- _Requirement 1_: Edit the passage about Jesus convicting sinners by giving it again, starting with "The coming of" and going on through "in Jesus. Sinner!", with "measly" replaced by "paltry".
┄┄┄┄┄┄
The coming of Jesus brought a new moral order that would convict sin. There is no way to receive eternal life if a person doesn't first acknowledge the fact that he is a sinner. And the Scripture tells us of many occasions where Jesus convicted persons of their sins. Sometimes He simply asked questions, as in the cases of Judas and Saul. "Judas, do you betray the Son of Man with a kiss?" Judas had helped plot Jesus' murder for thirty measly pieces of silver. Sinner! "Saul, Saul, why persecutest thou me?" Saul had innocent Christians killed and put in jail just for believing in Jesus. Sinner!

Other times Jesus simply made statements, as in the cases of the Samaritan woman at the well and the self-righteous Pharisees: "Woman, go call your husband and come back." She'd had five husbands and the one she had then was not hers. Sinner! And one of my personal favorites, "He that is without sin among you; let him first cast a stone at this woman caught in adultery." You know the story, they all turned and walked away. Sinners!

Now, it was time for Jesus to let the law convict a rich young ruler of his sin. Since this man was all set on believing eternal life was based on doing, Jesus told him, in so many words, "OK, if you think you must do something, do this: Keep the Commandments."DO NOT COMMIT ADULTERY, DO NOT KILL, DO NOT STEAL, DO NOT BEAR FALSE WITNESS, DEFRAUD NOT, HONOR THY FATHER AND MOTHER."

You may not know this, but, Jesus quoted the Commandments that were listed on the second stone tablet. Why didn't He start with the first tablet at Commandment number one, "THOU SHALT HAVE NO OTHER GODS BEFORE ME?" Because Jesus knew that this young man had already broken Commandment number one. His possessions were his god. So Jesus skipped the Commandments that dealt with man's love for God and went straight to the ones that dealt with man's love for his fellowman. He knew it would be difficult to make the young man realize he loved his possessions more than God. Just as it would be for us today. If I ask you right now how many of you love God more than anything you possess; all our hands would go up. It's easy to say we love God more than anything we have because we know God is not coming down here to make us prove it.

But with the rich young ruler, he was in the presence of God in the flesh so he was going to have to prove something. When Jesus had quoted the Commandments to him, he had replied, "All these have I kept from my youth." And the young man was quite sincere in stating he had kept the Commandments. The rabbis had taught him that a person could keep the Commandments entirely if he was externally obedient, which this man had been. He had not slept with another man's wife. He had not taken someone's life. He had respected and obeyed his father and mother. But, Jesus revealed the true teachings of God's Word. In the Sermon on the Mount, Jesus taught if a man lusted after another man's wife; he had already committed adultery. If a man had so much anger in his heart to think about killing; he had already broken Commandment number six. If a man did not provide for his father and mother when they were in need; he had already dishonored his father and mother. And many of the Pharisees broke that Commandment. Back then there was a Jewish tradition called the Corban which meant a dedicated gift. In Corban, a person vowed to give so much to God which would free him from the obligation of providing for his needy parents. But what many of the Pharisees would do, is they would slip the Priests a little something on the side to say that they were actually giving what they had vowed to give, even though they weren't. And if the parents brought their sons to court, the Priests would testify what they were paid to say. So a lot of fathers and mothers were dishonored in that way.
┄┄┄┄┄┄
- _Requirement 2_: Give only the number of lines in the entries that contain the string "pixels", treating case as significant.

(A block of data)
┄┄┄┄┄┄
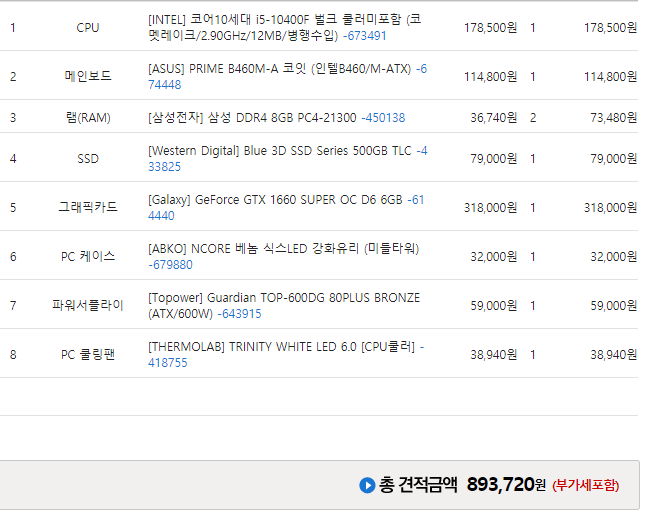Open the ABKO NCORE case code link 679880
647x519 pixels.
170,265
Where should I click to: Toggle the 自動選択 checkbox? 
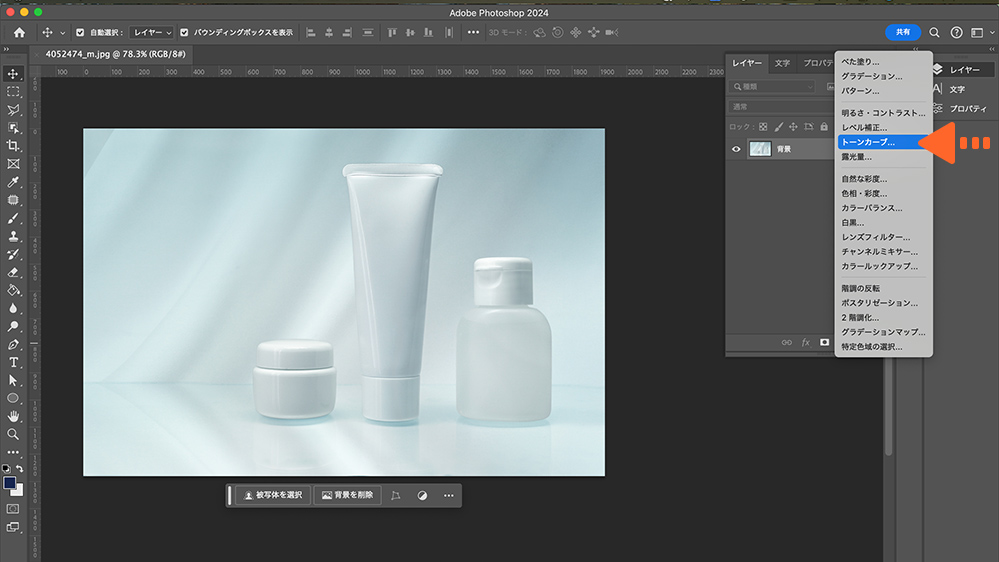(79, 32)

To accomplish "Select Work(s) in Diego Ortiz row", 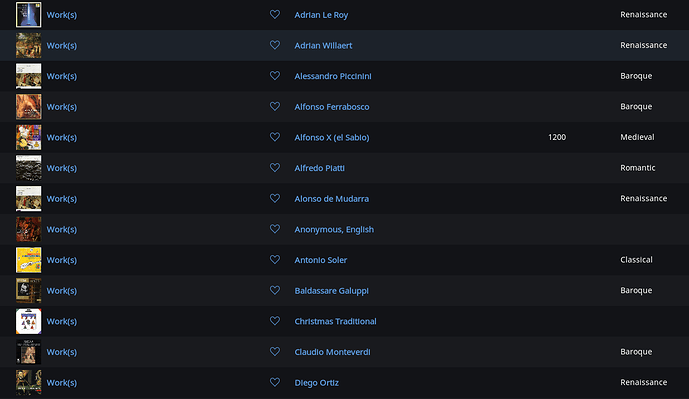I will [x=62, y=383].
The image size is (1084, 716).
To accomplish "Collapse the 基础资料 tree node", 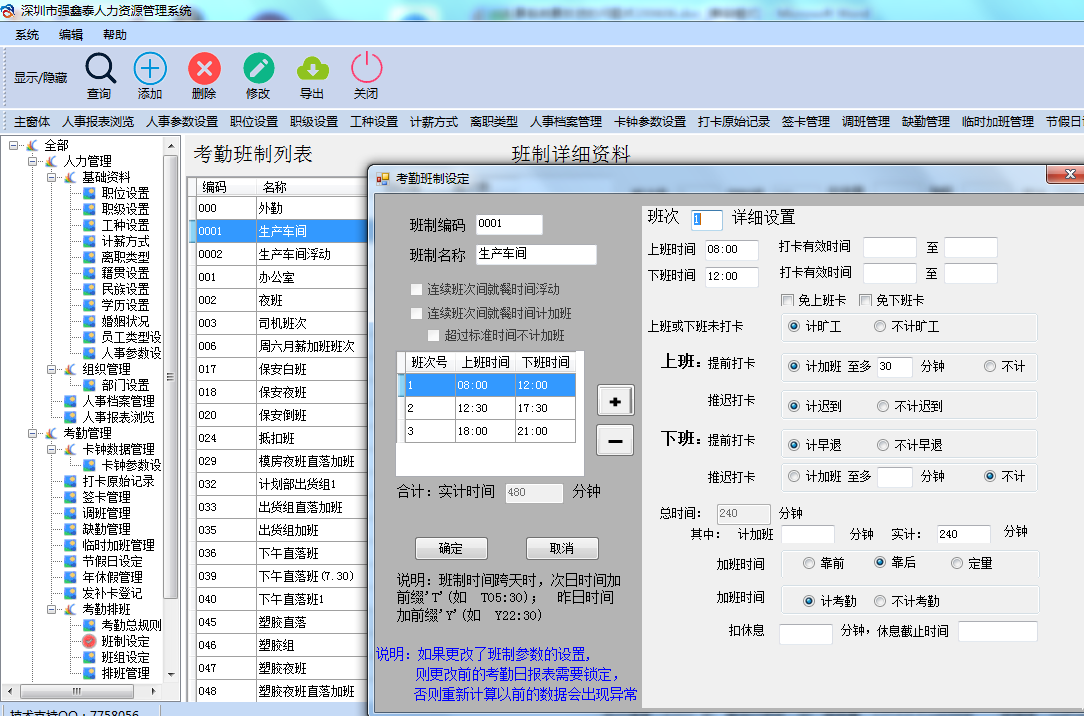I will click(x=51, y=177).
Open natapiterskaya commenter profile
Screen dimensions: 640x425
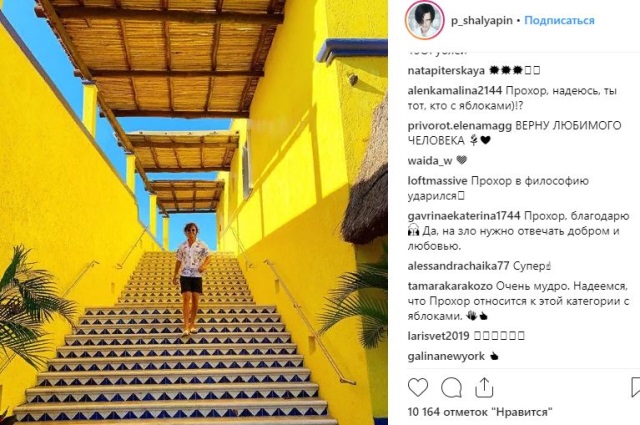[446, 71]
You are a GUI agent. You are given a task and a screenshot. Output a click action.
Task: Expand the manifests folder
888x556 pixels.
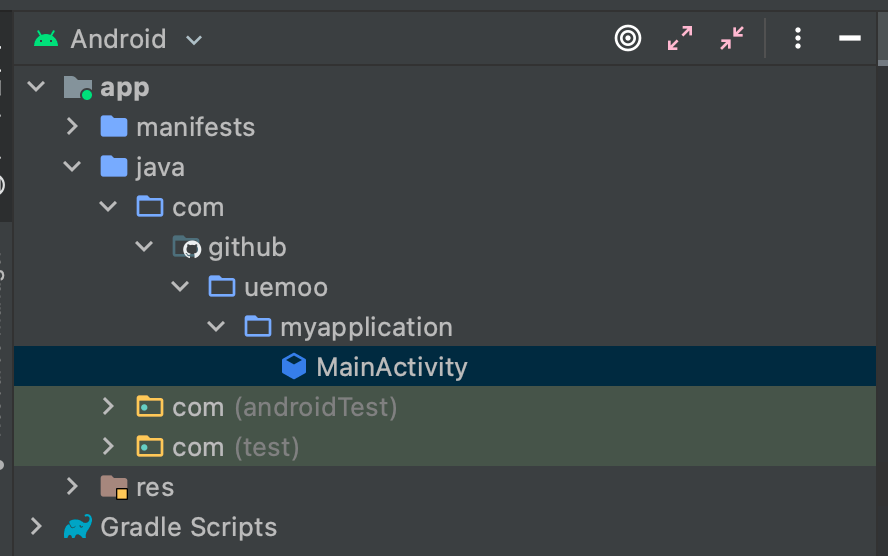coord(72,126)
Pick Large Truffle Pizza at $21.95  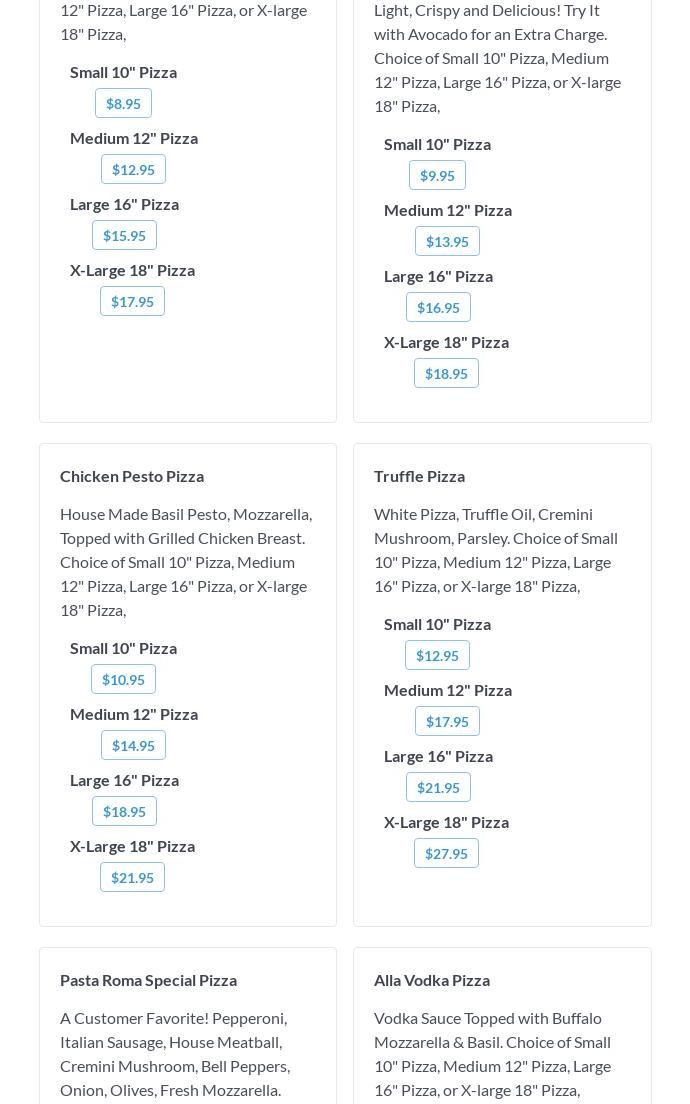point(438,787)
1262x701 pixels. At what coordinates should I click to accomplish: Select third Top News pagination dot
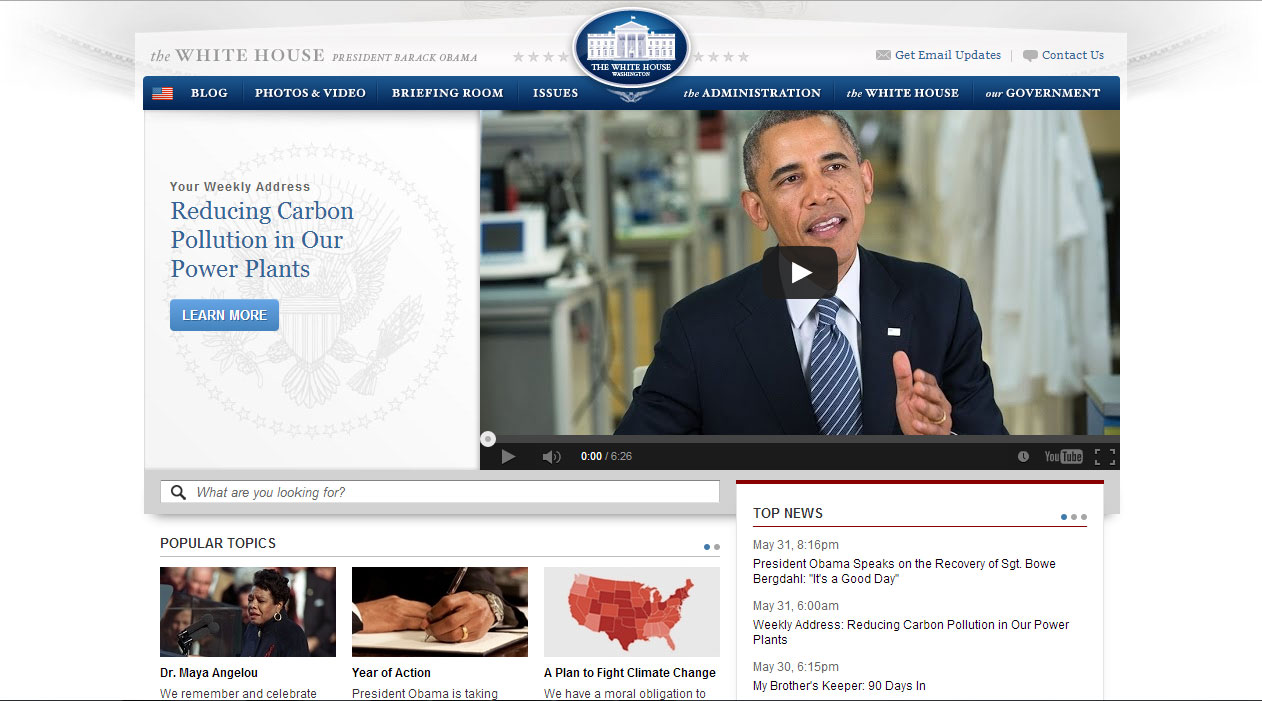click(1084, 517)
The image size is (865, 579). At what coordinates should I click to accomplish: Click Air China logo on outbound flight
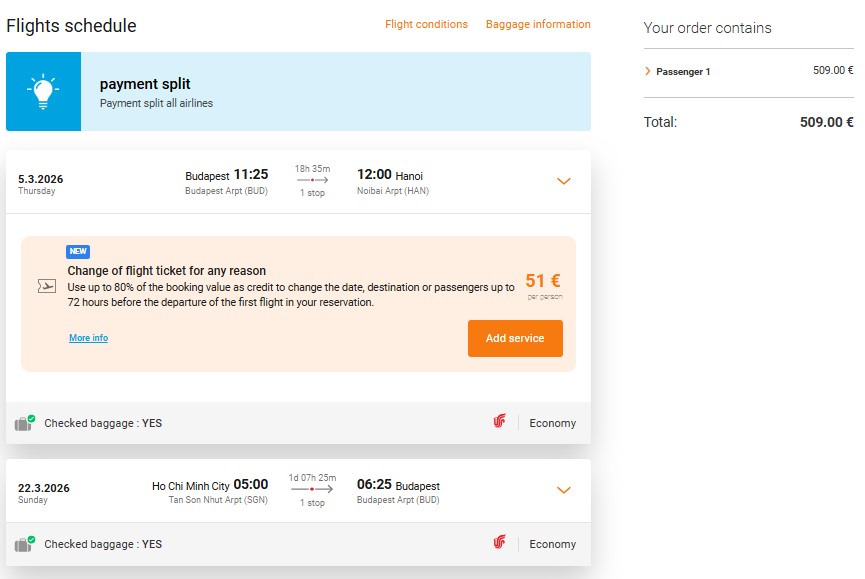pyautogui.click(x=500, y=421)
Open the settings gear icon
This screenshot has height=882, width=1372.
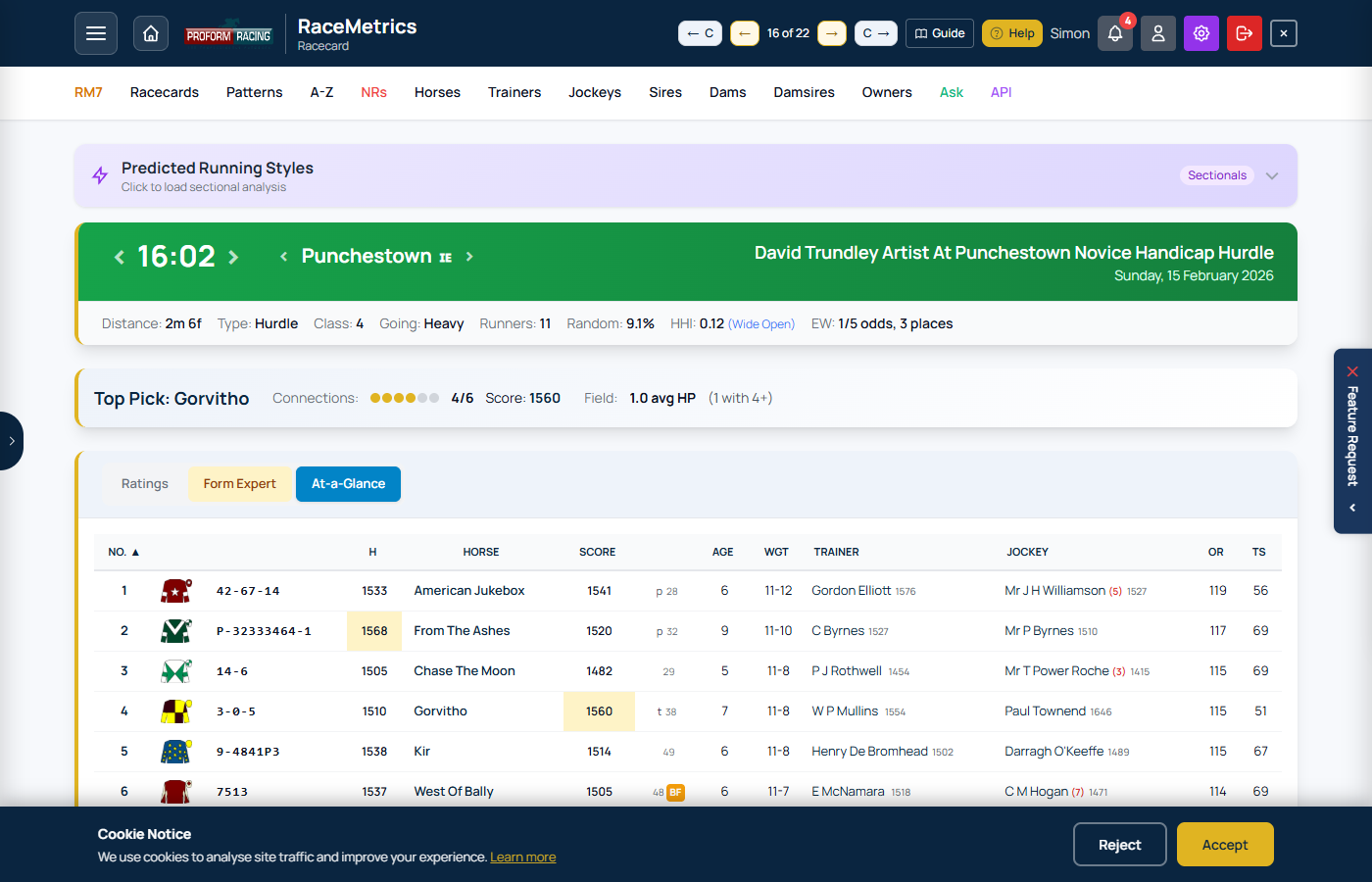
┄┄┄┄┄┄
- _Task response 1_:
The coming of Jesus brought a new moral order that would convict sin. There is no way to receive eternal life if a person doesn't first acknowledge the fact that he is a sinner. And the Scripture tells us of many occasions where Jesus convicted persons of their sins. Sometimes He simply asked questions, as in the cases of Judas and Saul. "Judas, do you betray the Son of Man with a kiss?" Judas had helped plot Jesus' murder for thirty paltry pieces of silver. Sinner! "Saul, Saul, why persecutest thou me?" Saul had innocent Christians killed and put in jail just for believing in Jesus. Sinner!

- _Task response 2_: 3